* Text provided:

# System Six



## dontimberline (Apr 20, 2006)

So I was just on the C'dale website and they're advertising that on June 6th, the 'System Six' is coming...anybody have a clue as to what this is?

I'm guessing it's all all-carbon bike that's got a geometry like the CAAD8/Six13 versus the Synapse. Has anyone seen spy photos?


----------



## jparman (Apr 18, 2006)

could be a new variety of mountain bike frame... time will tell...


----------



## the_brett (May 17, 2006)

I spoke with our c'dale rep from my bike shop, the system six is an even _lighter_ version of the Six13. However the carbon and aluminum tubing is a little different. I don't know to many things about it, but they have a version of the SystemSix that comes out of the box at 14.5 pounds, equipped with the new sram force group and ksyrium es wheelset. I didnt see any pictures of it, but i was told it does not have the clear coat like the team edition Six13. It's gonna be frickin' sweet.


----------



## dontimberline (Apr 20, 2006)

That's sickeningly sweet. That's probably the frame that HealthNet's been beta testing.


----------



## the_brett (May 17, 2006)

*System Six Prototype*

The Joe Martin Stage Race was in my hometown of Fayetteville, Arkansas this past weekend and I briefly met with Scott Moniger and Gord Fraser of Health Net, and they were sporting the new SystemSix. It was hard to tell the differences, but the head badge as a circle with a 6 in the middle of it. Got me thinkin. Anyway, the next day I saw the system six teaser on the website, and then spoke with our rep. It's gonna be sweet. For those of you interested in cannondale mountain bikes, there is a possibility of a Six13 type hardtail around the corner. Hooray! However, the Six13 scalpel apparntly will never see the consumer market because of cost. Christoph Sauser's custom rig was in the neighborhood of 15,000.


----------



## trauma-md (Feb 6, 2004)

* Set exercise A: Output, word for word, the part of the System Six forum thread starting with "## jparman (Apr" and going on through "be frickin' sweet.".
* Set exercise B: From the records, return verbatim the lines starting with the line with "Open thumbnail of chicken on dark grill tray" and going on through the line with "[x=88, y=301]", including both of those lines.

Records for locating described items
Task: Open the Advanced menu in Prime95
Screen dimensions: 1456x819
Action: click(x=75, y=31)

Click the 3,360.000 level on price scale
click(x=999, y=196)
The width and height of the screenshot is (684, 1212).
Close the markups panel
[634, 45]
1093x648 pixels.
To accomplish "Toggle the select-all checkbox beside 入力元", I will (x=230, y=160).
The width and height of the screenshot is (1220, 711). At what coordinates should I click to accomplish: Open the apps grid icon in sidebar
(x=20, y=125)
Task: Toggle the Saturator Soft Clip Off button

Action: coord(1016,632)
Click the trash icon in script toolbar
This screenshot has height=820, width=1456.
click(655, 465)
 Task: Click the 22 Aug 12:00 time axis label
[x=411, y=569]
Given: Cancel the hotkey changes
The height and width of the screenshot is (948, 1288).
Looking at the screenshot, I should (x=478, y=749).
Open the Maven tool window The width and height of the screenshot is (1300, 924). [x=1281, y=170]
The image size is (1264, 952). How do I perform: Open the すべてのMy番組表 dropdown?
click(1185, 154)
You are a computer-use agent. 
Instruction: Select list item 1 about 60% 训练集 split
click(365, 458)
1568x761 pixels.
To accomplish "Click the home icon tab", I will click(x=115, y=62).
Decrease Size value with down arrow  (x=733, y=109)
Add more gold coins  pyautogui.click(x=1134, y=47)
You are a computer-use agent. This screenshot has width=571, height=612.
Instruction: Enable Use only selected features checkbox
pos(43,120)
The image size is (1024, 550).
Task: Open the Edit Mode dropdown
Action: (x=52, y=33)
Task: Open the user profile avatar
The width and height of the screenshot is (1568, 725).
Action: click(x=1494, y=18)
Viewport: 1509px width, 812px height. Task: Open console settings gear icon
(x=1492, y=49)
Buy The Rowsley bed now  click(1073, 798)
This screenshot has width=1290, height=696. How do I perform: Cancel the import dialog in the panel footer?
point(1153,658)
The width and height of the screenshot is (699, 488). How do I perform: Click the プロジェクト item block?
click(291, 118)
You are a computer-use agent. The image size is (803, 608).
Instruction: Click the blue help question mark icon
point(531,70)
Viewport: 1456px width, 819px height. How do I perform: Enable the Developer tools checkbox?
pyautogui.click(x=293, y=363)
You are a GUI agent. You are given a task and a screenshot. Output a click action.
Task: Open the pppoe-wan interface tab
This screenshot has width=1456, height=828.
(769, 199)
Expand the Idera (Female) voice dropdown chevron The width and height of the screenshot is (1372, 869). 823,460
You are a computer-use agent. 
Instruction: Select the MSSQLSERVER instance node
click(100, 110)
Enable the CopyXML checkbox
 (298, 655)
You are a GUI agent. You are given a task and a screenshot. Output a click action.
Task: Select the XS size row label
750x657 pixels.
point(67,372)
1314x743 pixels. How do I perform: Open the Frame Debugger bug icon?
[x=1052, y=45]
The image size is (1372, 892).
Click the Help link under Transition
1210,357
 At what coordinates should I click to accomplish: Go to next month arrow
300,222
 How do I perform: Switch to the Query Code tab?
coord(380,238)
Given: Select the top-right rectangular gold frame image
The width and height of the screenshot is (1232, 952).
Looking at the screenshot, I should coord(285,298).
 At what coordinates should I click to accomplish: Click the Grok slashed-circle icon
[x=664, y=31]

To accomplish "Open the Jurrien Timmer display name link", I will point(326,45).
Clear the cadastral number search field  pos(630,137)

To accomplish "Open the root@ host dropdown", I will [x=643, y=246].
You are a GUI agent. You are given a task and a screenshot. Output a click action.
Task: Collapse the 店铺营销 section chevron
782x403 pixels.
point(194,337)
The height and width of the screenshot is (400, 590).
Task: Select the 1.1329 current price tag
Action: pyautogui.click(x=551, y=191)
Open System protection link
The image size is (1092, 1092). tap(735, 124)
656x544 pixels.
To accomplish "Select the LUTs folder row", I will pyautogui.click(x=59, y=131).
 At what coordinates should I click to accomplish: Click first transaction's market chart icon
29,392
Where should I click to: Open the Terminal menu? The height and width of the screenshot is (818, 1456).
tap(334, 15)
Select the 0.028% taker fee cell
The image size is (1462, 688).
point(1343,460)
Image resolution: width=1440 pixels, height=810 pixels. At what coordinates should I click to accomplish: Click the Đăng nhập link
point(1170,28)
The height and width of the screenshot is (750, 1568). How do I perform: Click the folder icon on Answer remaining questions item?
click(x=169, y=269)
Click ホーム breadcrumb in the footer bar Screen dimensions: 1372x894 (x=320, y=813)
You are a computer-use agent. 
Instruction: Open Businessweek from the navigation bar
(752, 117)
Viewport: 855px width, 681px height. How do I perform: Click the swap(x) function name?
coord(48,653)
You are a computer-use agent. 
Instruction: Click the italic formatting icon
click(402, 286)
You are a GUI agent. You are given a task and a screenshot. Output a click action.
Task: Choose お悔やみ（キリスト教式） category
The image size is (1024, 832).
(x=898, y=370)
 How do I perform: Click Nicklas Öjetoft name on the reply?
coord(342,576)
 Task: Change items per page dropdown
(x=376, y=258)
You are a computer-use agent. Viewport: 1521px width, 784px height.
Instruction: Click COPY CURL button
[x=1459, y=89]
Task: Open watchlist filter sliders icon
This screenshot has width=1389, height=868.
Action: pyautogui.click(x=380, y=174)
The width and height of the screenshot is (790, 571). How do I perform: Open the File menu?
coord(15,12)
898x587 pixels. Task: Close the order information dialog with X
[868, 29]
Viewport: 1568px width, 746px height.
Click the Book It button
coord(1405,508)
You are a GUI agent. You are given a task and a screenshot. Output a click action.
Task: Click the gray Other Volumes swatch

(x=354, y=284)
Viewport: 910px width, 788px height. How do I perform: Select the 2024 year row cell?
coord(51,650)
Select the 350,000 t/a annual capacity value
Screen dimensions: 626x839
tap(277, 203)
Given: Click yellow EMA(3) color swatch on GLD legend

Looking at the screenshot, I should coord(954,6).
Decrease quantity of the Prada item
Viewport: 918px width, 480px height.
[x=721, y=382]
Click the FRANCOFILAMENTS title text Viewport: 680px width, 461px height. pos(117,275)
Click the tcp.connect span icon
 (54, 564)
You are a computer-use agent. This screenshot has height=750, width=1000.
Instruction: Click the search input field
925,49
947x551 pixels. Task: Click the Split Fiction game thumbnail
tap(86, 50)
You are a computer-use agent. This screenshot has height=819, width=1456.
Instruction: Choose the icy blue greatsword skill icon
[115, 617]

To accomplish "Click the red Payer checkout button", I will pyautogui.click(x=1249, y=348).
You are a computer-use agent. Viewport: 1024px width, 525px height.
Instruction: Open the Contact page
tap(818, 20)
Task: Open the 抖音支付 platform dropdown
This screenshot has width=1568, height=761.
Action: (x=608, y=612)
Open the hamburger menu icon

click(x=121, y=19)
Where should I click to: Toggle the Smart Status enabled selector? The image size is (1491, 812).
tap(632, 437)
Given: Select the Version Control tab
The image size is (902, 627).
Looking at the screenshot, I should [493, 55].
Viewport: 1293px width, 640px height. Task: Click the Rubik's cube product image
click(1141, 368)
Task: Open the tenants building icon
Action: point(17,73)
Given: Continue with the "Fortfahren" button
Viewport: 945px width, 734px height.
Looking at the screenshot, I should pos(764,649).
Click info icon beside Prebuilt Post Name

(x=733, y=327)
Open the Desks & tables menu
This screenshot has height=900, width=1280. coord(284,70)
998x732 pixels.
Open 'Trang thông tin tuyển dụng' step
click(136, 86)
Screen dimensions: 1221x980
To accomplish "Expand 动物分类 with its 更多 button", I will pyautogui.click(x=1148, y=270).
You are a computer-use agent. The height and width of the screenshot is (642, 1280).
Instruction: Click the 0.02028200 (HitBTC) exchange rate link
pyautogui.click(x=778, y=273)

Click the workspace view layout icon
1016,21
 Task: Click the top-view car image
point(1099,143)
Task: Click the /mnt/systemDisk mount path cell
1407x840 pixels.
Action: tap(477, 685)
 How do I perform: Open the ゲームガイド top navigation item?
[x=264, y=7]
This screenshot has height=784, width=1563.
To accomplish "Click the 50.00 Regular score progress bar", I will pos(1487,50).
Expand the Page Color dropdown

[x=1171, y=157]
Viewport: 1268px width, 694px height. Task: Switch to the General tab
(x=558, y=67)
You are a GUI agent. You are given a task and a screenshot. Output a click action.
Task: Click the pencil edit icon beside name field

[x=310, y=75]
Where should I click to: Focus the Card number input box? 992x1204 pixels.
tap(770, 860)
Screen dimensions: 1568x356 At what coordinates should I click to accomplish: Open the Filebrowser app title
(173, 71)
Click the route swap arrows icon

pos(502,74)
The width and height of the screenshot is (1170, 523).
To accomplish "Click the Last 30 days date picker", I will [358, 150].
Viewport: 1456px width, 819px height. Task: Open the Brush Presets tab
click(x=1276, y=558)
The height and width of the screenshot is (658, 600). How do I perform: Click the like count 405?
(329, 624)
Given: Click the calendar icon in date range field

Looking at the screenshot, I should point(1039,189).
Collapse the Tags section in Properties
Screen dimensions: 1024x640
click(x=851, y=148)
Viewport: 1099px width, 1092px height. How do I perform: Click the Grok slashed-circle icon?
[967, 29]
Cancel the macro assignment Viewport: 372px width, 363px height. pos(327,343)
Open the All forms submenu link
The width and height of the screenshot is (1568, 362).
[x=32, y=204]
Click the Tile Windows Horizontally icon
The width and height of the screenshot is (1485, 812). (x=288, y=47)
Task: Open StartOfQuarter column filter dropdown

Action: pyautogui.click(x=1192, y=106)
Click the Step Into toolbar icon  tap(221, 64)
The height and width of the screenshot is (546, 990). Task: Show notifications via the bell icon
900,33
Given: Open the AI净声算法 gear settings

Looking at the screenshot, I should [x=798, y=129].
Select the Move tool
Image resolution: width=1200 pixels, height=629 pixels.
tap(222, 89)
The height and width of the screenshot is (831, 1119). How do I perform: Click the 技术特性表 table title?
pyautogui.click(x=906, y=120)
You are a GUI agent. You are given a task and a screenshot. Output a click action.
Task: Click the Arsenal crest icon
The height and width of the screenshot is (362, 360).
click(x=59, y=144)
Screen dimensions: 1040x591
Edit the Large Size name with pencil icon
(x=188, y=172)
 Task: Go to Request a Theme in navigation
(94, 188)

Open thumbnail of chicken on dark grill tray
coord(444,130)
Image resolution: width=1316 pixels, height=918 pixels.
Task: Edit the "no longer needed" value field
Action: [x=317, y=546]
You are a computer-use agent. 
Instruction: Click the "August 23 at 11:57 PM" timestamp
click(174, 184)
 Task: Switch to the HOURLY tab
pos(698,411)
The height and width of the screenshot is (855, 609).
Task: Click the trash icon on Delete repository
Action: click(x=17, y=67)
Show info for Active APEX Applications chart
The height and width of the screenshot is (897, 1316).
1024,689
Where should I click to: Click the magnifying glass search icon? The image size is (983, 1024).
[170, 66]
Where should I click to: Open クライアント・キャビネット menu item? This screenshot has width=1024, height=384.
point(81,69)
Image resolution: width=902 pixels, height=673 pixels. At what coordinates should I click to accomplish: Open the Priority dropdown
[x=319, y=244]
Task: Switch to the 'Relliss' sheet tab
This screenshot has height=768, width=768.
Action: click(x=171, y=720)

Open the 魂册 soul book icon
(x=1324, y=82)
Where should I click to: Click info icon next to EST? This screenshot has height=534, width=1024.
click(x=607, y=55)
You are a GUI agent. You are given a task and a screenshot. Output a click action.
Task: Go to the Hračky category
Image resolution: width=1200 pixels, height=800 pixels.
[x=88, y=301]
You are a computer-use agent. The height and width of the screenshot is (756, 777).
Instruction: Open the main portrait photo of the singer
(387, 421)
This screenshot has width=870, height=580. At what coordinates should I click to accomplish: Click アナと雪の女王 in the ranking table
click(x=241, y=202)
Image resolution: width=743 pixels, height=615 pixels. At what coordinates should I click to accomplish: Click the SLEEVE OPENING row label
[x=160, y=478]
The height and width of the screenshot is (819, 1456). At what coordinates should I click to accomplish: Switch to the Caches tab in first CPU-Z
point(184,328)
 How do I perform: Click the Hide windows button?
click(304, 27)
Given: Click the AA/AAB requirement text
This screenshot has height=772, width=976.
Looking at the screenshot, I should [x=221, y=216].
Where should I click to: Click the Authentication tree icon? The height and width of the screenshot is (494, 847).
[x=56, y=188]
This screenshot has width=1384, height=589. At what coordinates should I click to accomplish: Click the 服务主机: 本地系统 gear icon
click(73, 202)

* Complete output A:
## jparman (Apr 18, 2006)

could be a new variety of mountain bike frame... time will tell...


----------



## the_brett (May 17, 2006)

I spoke with our c'dale rep from my bike shop, the system six is an even _lighter_ version of the Six13. However the carbon and aluminum tubing is a little different. I don't know to many things about it, but they have a version of the SystemSix that comes out of the box at 14.5 pounds, equipped with the new sram force group and ksyrium es wheelset. I didnt see any pictures of it, but i was told it does not have the clear coat like the team edition Six13. It's gonna be frickin' sweet.

* Complete output B:
Open thumbnail of chicken on dark grill tray
coord(444,130)
Image resolution: width=1316 pixels, height=918 pixels.
Task: Edit the "no longer needed" value field
Action: [x=317, y=546]
You are a computer-use agent. 
Instruction: Click the "August 23 at 11:57 PM" timestamp
click(174, 184)
 Task: Switch to the HOURLY tab
pos(698,411)
The height and width of the screenshot is (855, 609).
Task: Click the trash icon on Delete repository
Action: click(x=17, y=67)
Show info for Active APEX Applications chart
The height and width of the screenshot is (897, 1316).
1024,689
Where should I click to: Click the magnifying glass search icon? The image size is (983, 1024).
[170, 66]
Where should I click to: Open クライアント・キャビネット menu item? This screenshot has width=1024, height=384.
point(81,69)
Image resolution: width=902 pixels, height=673 pixels. At what coordinates should I click to accomplish: Open the Priority dropdown
[x=319, y=244]
Task: Switch to the 'Relliss' sheet tab
This screenshot has height=768, width=768.
Action: click(x=171, y=720)

Open the 魂册 soul book icon
(x=1324, y=82)
Where should I click to: Click info icon next to EST? This screenshot has height=534, width=1024.
click(x=607, y=55)
You are a GUI agent. You are given a task and a screenshot. Output a click action.
Task: Go to the Hračky category
Image resolution: width=1200 pixels, height=800 pixels.
[x=88, y=301]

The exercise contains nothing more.